I noticed a small lamp cord plugged into the light. I thought it was supplying power to a light or appliance. I unplugged it, left the male end on the floor and began to remove the fixture. The fixture was toggle bolted to the wall with no other wiring to it. I traced the other end of the cord and it was plugged into a receptacle behind the refrigerator. So, there was 2 male ends on the cord and the HO was powering the light through the receptacle on the fixture. OMG !!!
 
We call that a suicide cord. I used to have a trunk full of them when I worked for the city.

So what did you end up doing with the job?

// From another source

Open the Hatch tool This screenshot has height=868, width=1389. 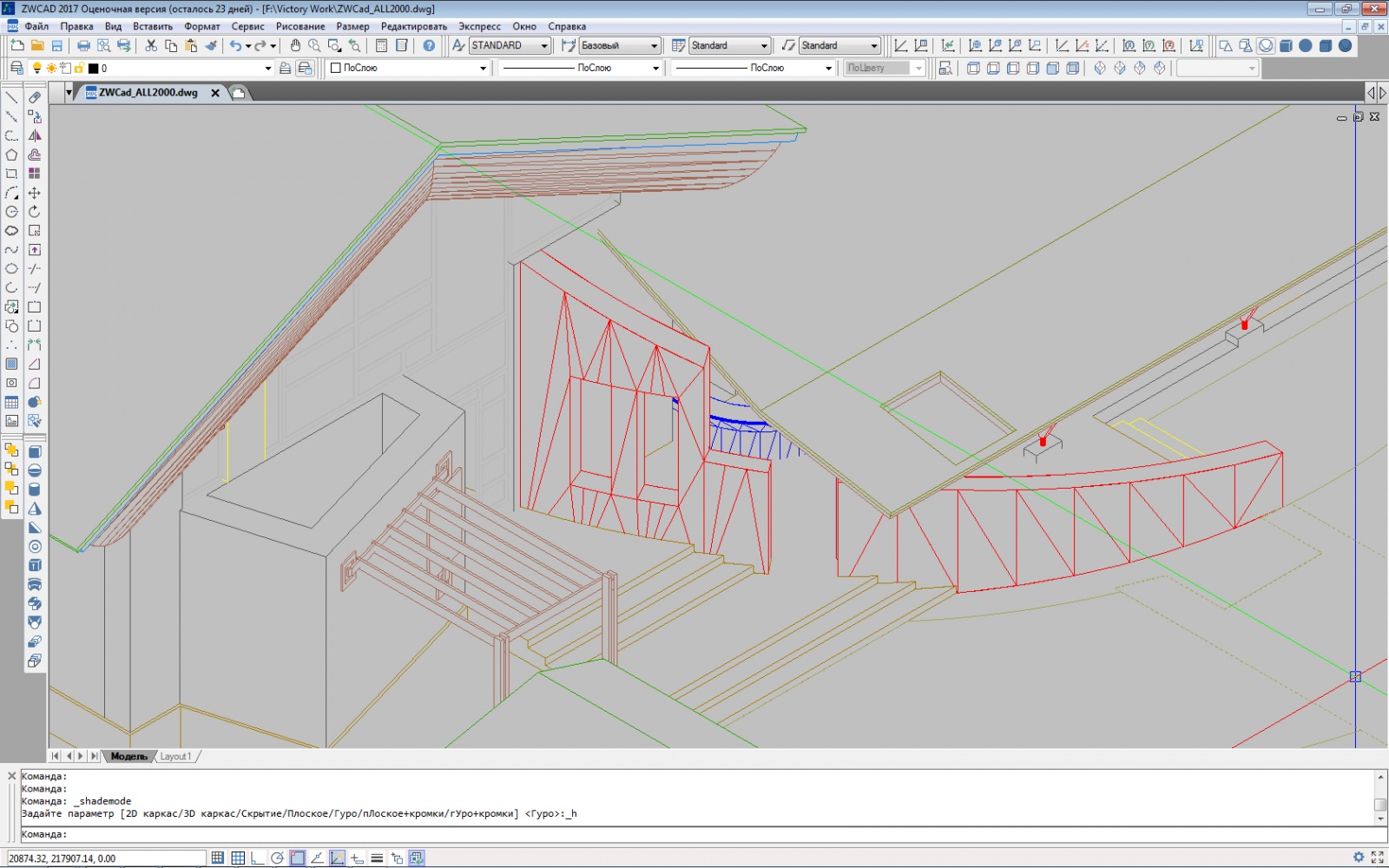[11, 365]
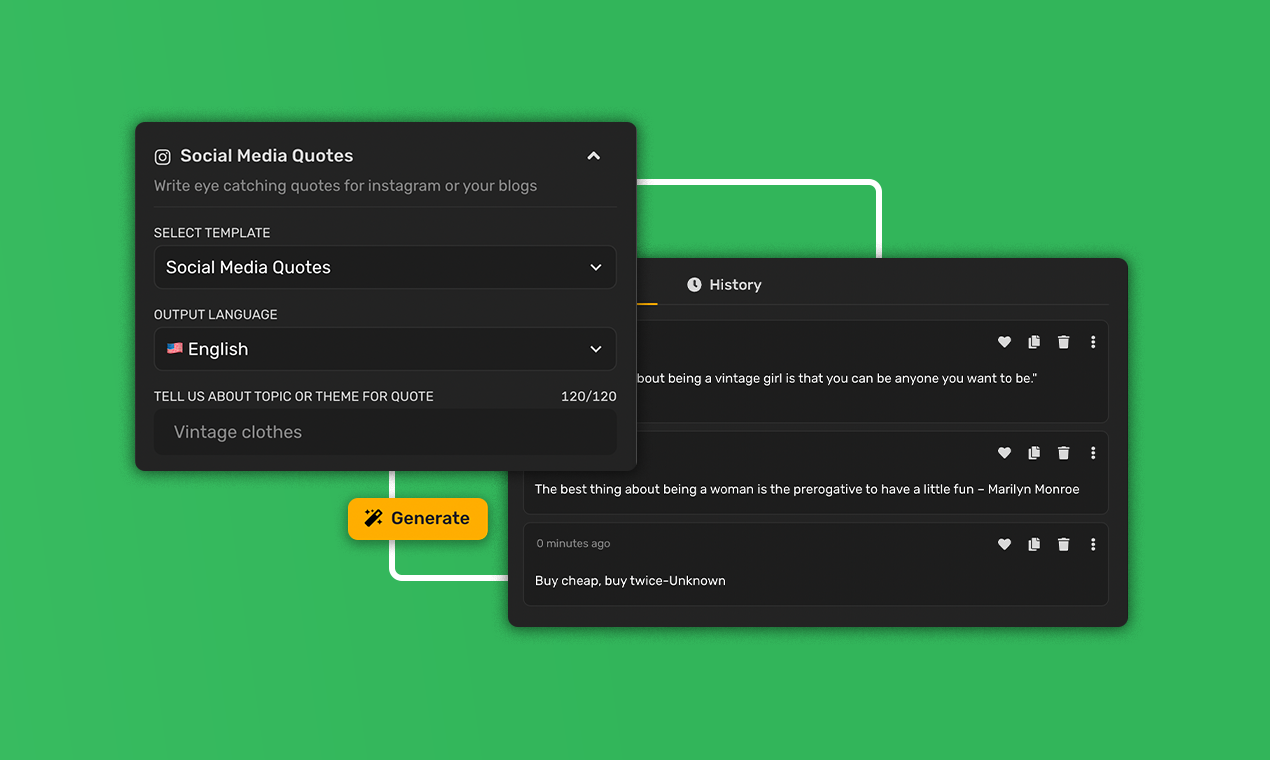
Task: Click the US flag icon in language selector
Action: pos(175,348)
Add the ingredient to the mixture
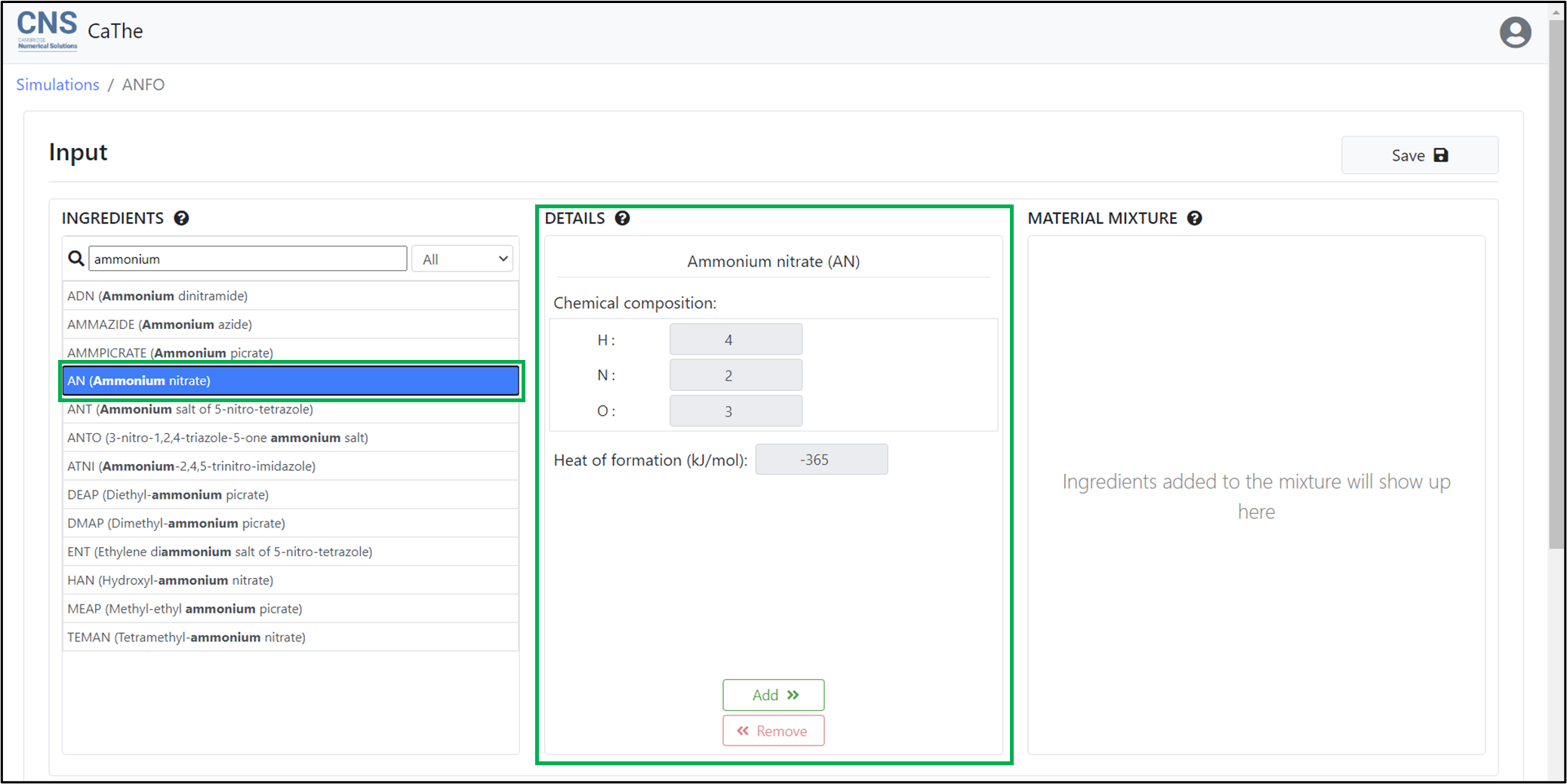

I know you didn't replace the fixture.

And I hope you destroyed that cord.
 
The job didn't lend itself to "doing it right." so to speak. So, I decided to make it safe. I had a piece of 16 ga. s/o cord in the truck, drilled a hole in the side of the fixture, inserted a gromet, put a male plug on the other end and remounted the fixture to the wall. Crappy job but at least no one will get whacked
 
The job didn't lend itself to "doing it right." so to speak. So, I decided to make it safe. I had a piece of 16 ga. s/o cord in the truck, drilled a hole in the side of the fixture, inserted a gromet, put a male plug on the other end and remounted the fixture to the wall. Crappy job but at least no one will get whacked


+1
 
Just this weekend I went to replace this light fixture at a customer's house :

http://www.homedepot.com/p/Westinghouse-1-Light-Chrome-Interior-Wall-Fixture-6640200/204712483

I noticed a small lamp cord plugged into the light. I thought it was supplying power to a light or appliance. I unplugged it, left the male end on the floor and began to remove the fixture. The fixture was toggle bolted to the wall with no other wiring to it. I traced the other end of the cord and it was plugged into a receptacle behind the refrigerator. So, there was 2 male ends on the cord and the HO was powering the light through the receptacle on the fixture. OMG !!!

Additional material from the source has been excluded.